Questions never end.  In fact, the process of questioning is so important that people say there's something wrong if someone doesn't ask questions, that we're not using our intellect.  I think they're right.  If we don't ask questions about our experience, how can we possibly form any sound ideas about anything?

Ah, but there's the rub. With questioning comes the responsibility of judgment.  If I question and understand, and still refuse to judge, I am lying to myself and deliberately ignoring my duty as a know-er.  When children ask questions--and when those questions are answered--we are forming their conscience from a young age.  We are teaching them to reason, to think, to wonder, and to understand.

Sometimes, their questions can make us uncomfortable.  Oftentimes, their questions give us pause and we must reconsider our own understanding or worldview.  But this is good for us too. Grownups can get lazy in their questioning process. [I know--I'm quite lazy myself.]  I sometimes ignore certain questions simmering in the back of my mind because I'm afraid of what the answer might be.  Kids aren't afraid of questions. They can ask questions all day, about anything, and remain happy as a clam, processing things right down to the moment they fall asleep, letting their dreams continue their journey of exploration.  Kids just want to know. Everything. They want to know what's true, what has happened, what will happen, and what we are to do now.

Shouldn't we all want to know those things? Shouldn't we want to know everything about everything?


  1. oh seester I just love you! such a good way to start my day ... pondering :)

  2. haha, I'm so glad you like it :) the kids are cute, huh? I had more pictures I could have added, but I didn't want to overwhelm the world with cuteness all in one post ;)

  3. This is quite the Lonerganian post...

    Just sayin' ;0)

  4. love the post :) especially after us, enlightened adults, had such a good conversation last night! i LOVE the pictures.. you can just see all the kiddies asking questions.

[Dataset items]
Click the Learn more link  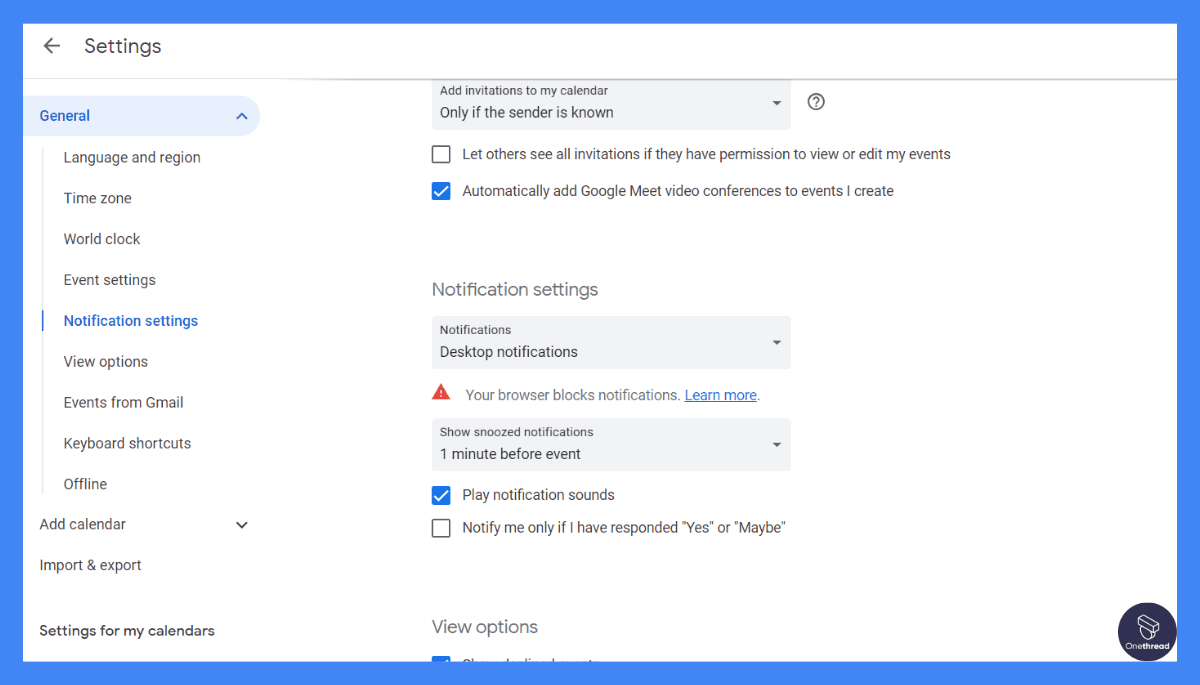click(x=720, y=394)
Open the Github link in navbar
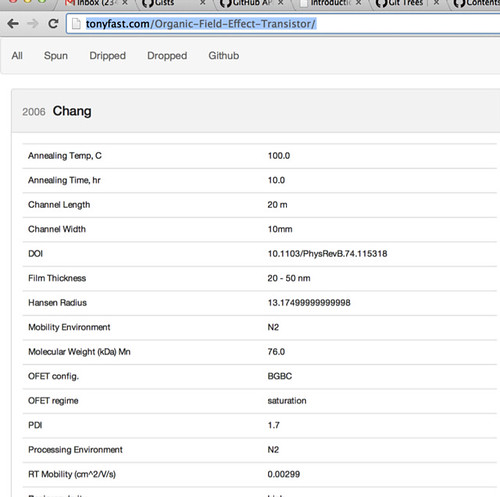 click(x=224, y=56)
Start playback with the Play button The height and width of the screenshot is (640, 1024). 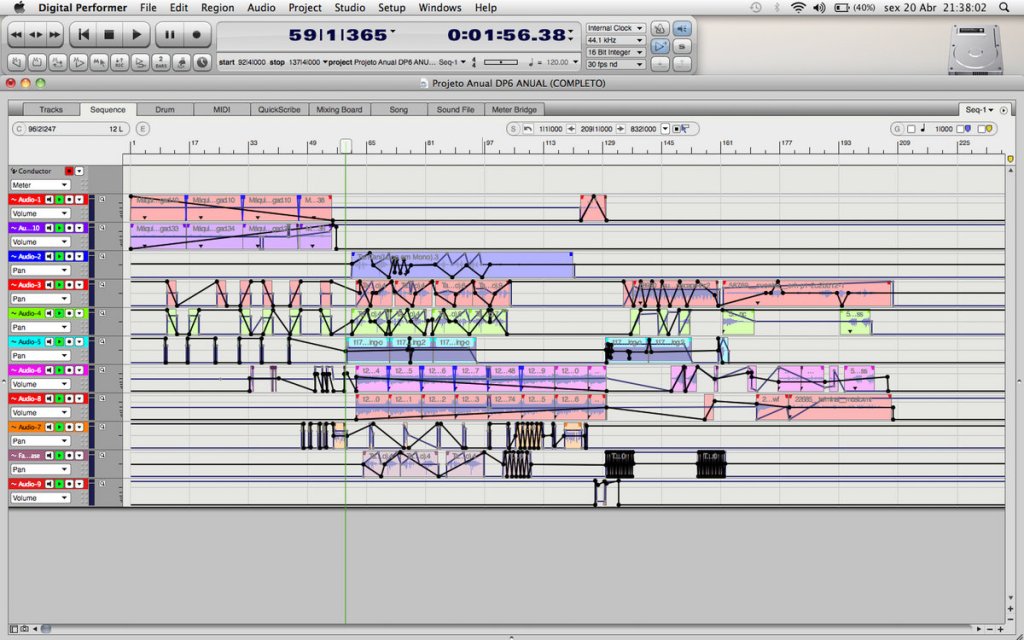(x=136, y=35)
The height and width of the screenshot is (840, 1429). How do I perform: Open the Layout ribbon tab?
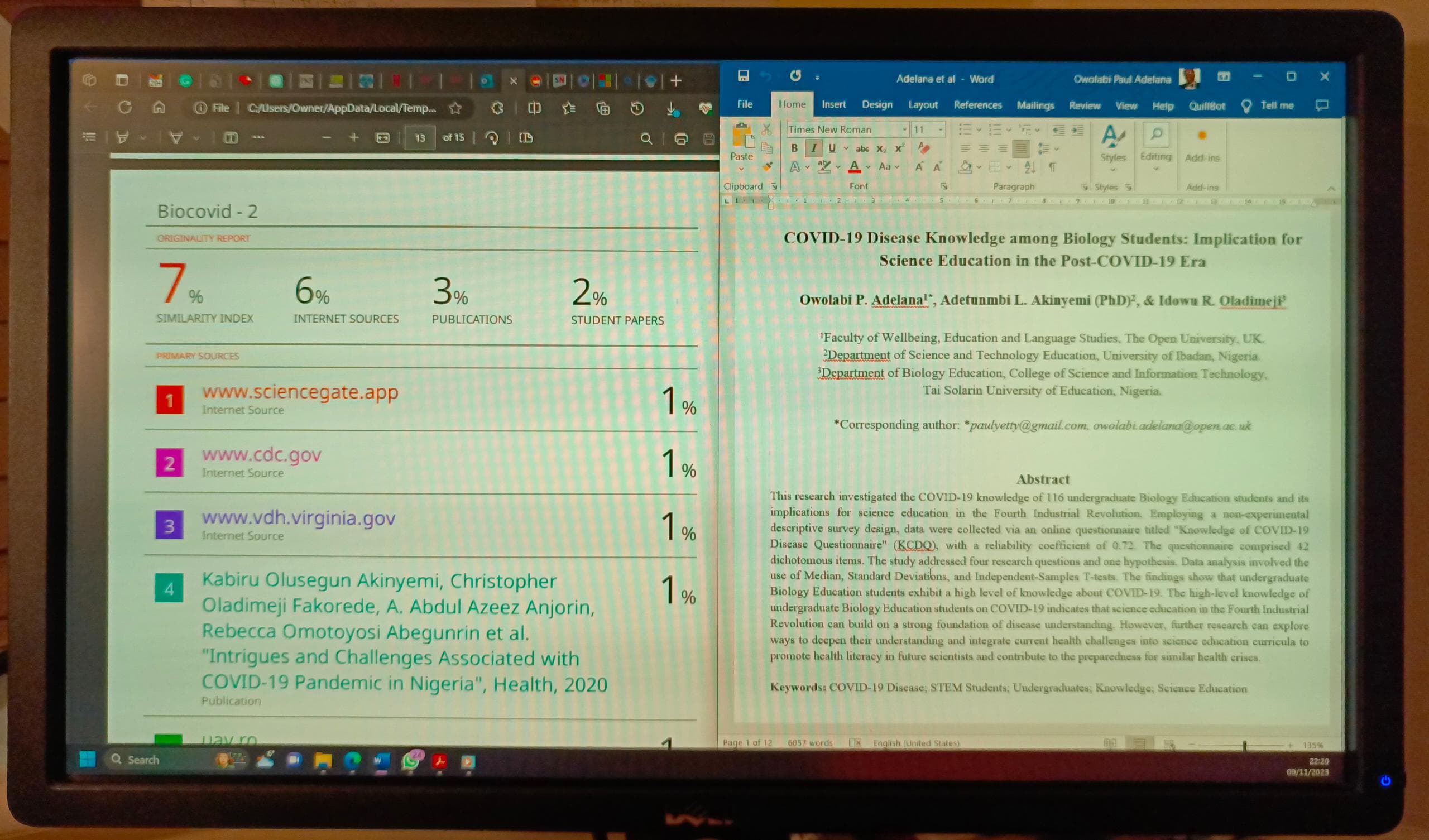coord(922,105)
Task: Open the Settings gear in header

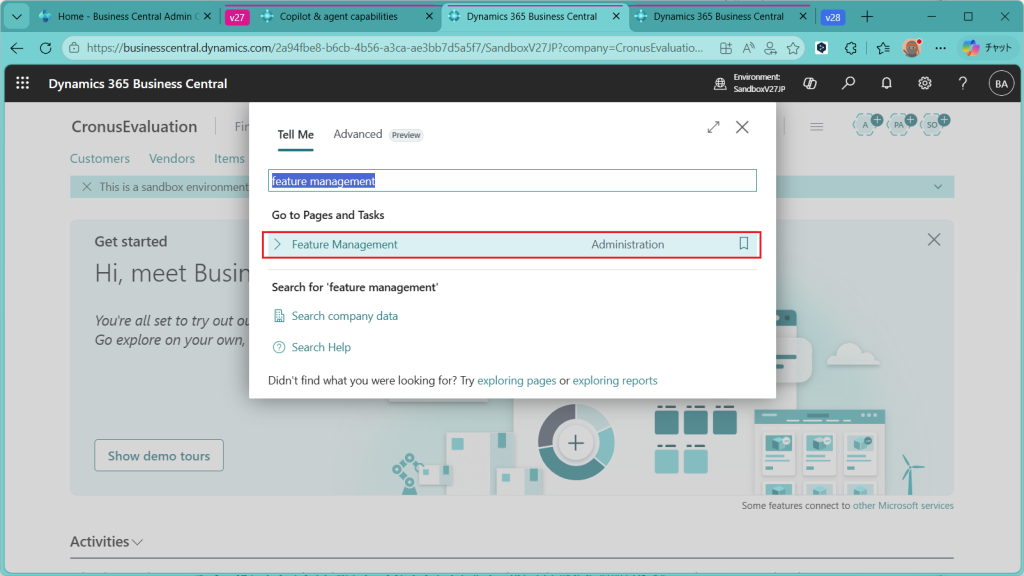Action: coord(925,84)
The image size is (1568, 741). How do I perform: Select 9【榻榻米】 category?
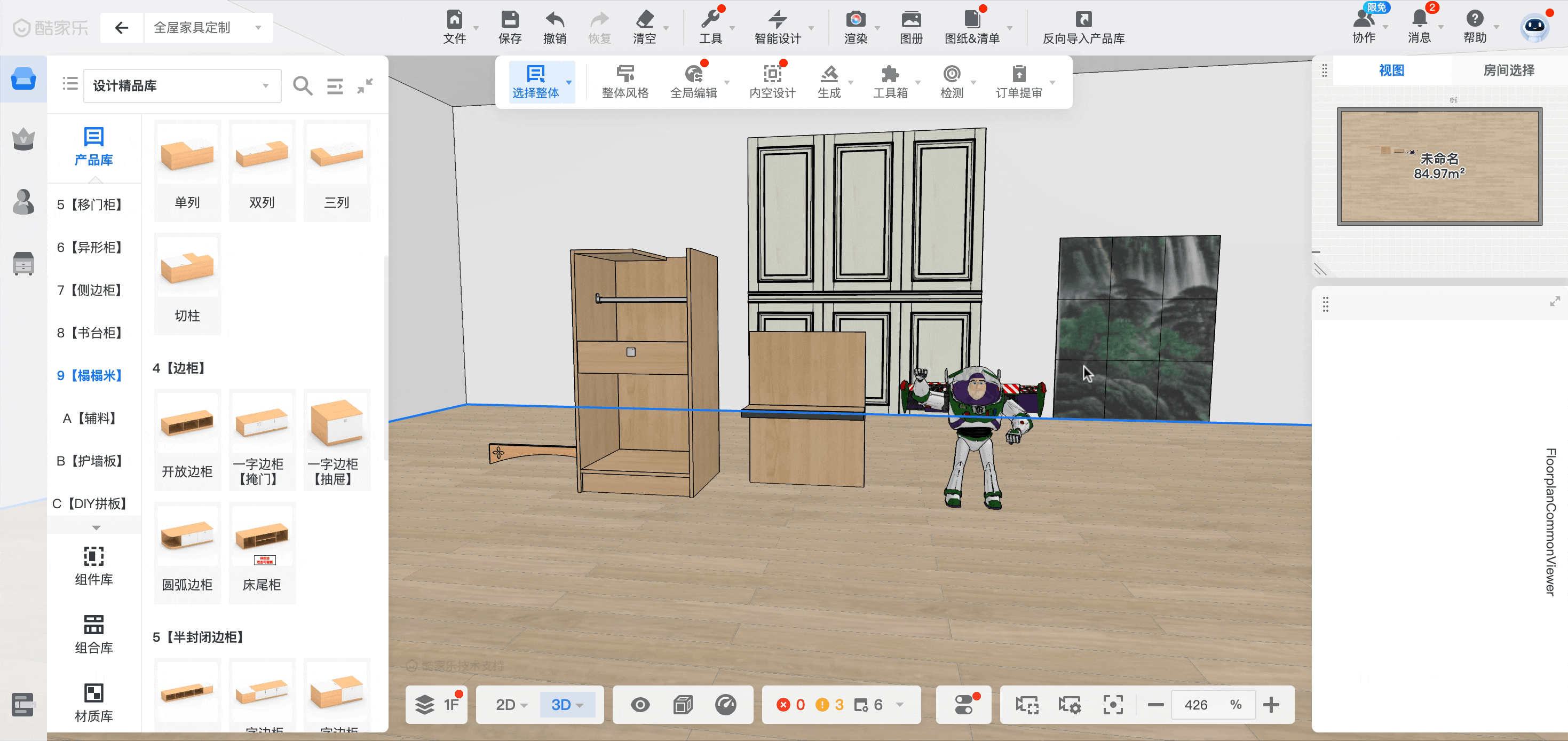coord(90,375)
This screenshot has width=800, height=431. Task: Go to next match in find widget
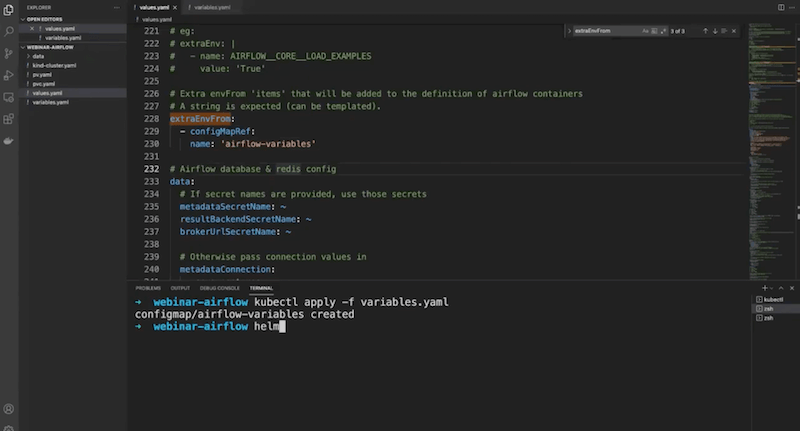coord(715,31)
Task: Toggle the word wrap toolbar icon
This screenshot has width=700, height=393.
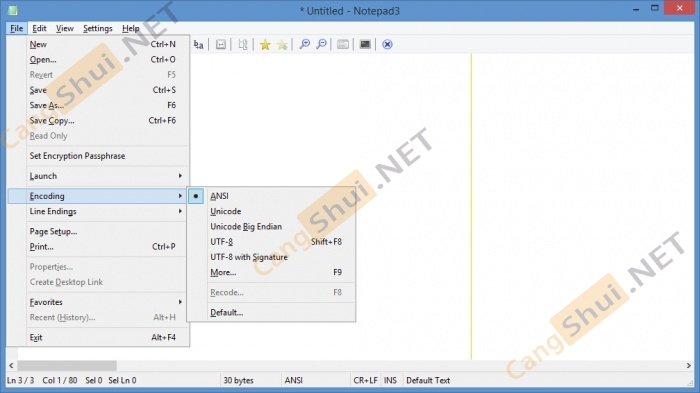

→ **Set tasks**:
a - Answer these questions from the passage on questioning:
(i) What comes with questioning?
(ii) What does the writer admit to sometimes ignoring, and for what reason?
(iii) What does the third comment call the post?
b - Resume the passage on questioning from the point where it stops.

→ **Answers below**:
a -
(i) The responsibility of judgment comes with questioning.
(ii) The writer sometimes ignores certain questions simmering in the back of the mind, out of fear of what the answer might be.
(iii) It calls it "quite the Lonerganian post."

b -
    you have a gift seester, lagbv

  5. Paul, of course it's Lonergenian! I've picked up a bit over the years :) and there's nothing like T's quiet studying for hours of internal reflection for me ;)

    Viv, thanks :) for your conversation and for the compliments on the pics. I have great subjects, what can I say?

  6. Spending time with a NONVERBAL kiddo is fascinating. He understands SO much. My answers to his questioning looks and points sound like your "endless answer" string. I just keep going hoping something hits the mark! There is a reason for everything...

  7. Aunt Janet! How interesting--it's true that words aren't necessary for asking a question :) how cute!

  8. Annie, you're lazy?!?!?! I never would use that term with you!

    Anyway, Giulia was a talker and always asking quesitons, Carrick is much more of a silent communicator. He still does ask many questions, but it's amazing for me to see the difference. Great post, your philosophy hubby must be so proud! :D

    I love you two, because you're so good for each other!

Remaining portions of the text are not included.